Eric Sogard fields a not-home-run.
Eric Sogard fields a not-home-run.
Jason Miller/Getty Images

Last week, a tweet from a fellow Oakland Athletics fan caught my eye that got me to thinking.

Sufficiently intrigued, I took a look at the new pitchers acquired by the A's this winter to see if there was indeed a homer-suppressing theme.

- R.J. Alvarez has allowed two homers in 129⅓ career minor league innings, and he didn't allow a single dinger last year in the Texas League or in eight MLB innings. In 2013, he kept the ball in the park in the California League, where offense is so strong that we often temper excitement on our own Stockton Ports hitting prospects until they achieve success at higher levels.

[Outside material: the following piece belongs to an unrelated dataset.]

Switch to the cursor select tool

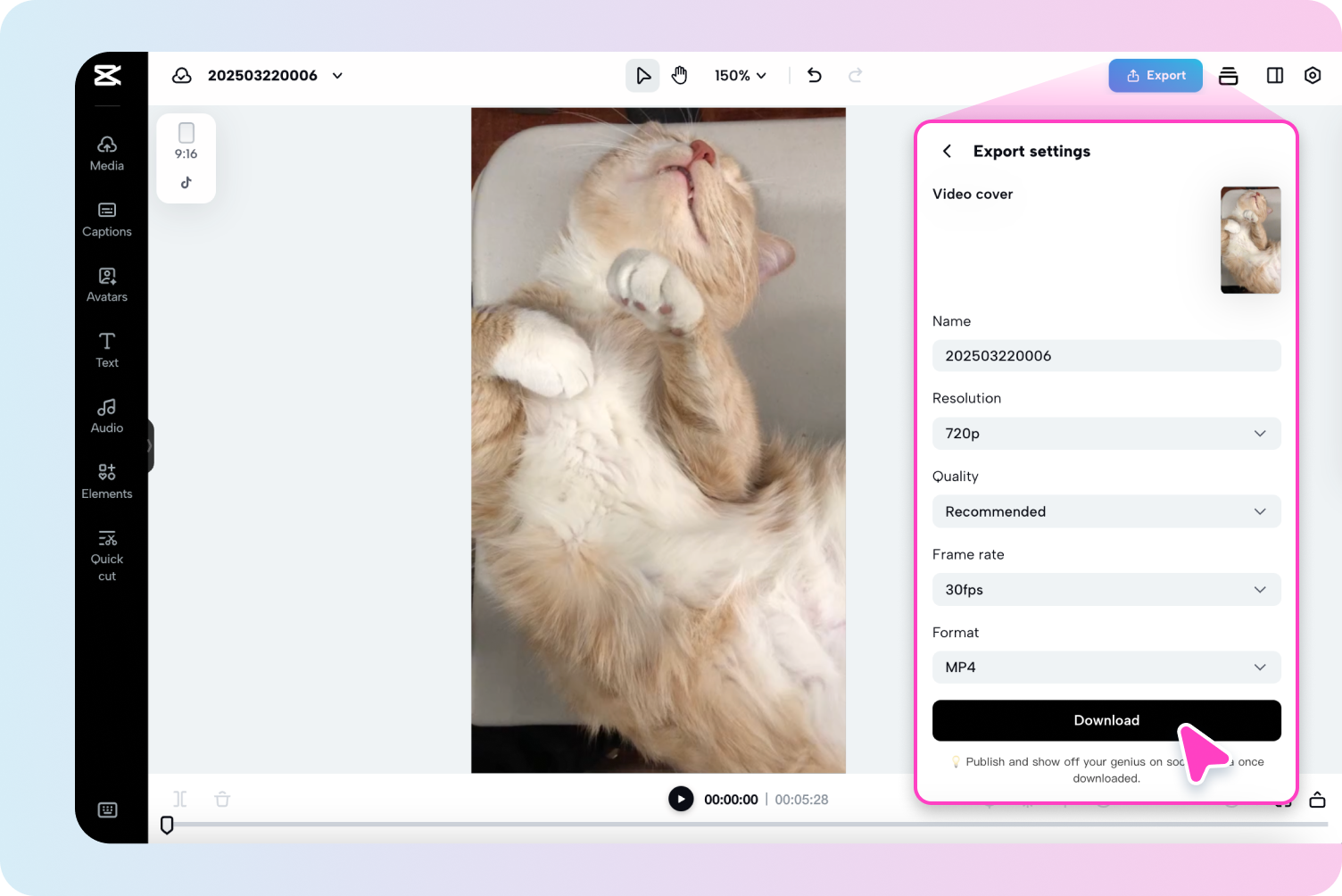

- Chris Bassitt was last seen throwing 13 dominant, homer-free innings in the Arizona Fall League, and before that he tossed 29⅔ MLB frames for the White Sox (including five starts) without anyone leaving the yard. Before that, he allowed only two dingers in six Double-A starts. All told, he's given up 20 long balls in 357⅓ professional innings, and he's been markedly better than average the last two years in the Double-A Southern League.

- Tyler Clippard gives up a normal number of homers per nine innings (HR/9), but that's because he's an extreme flyball pitcher. By extreme, I mean that he ranked 11th among all pitchers with at least 50 innings in flyball rate last year; his career average (55.9%) would have ranked third in 2014. Relatively speaking, though, he's actually quite good at keeping his flies in the park; his homer-per-fly-ball rate (HR/FB) was far better than league average last season and his career rate is strong. He'll always give up lots of flies, and some will find the seats, but many more will die in the infield and the Coliseum's extra foul territory could be the best thing that ever happens to him.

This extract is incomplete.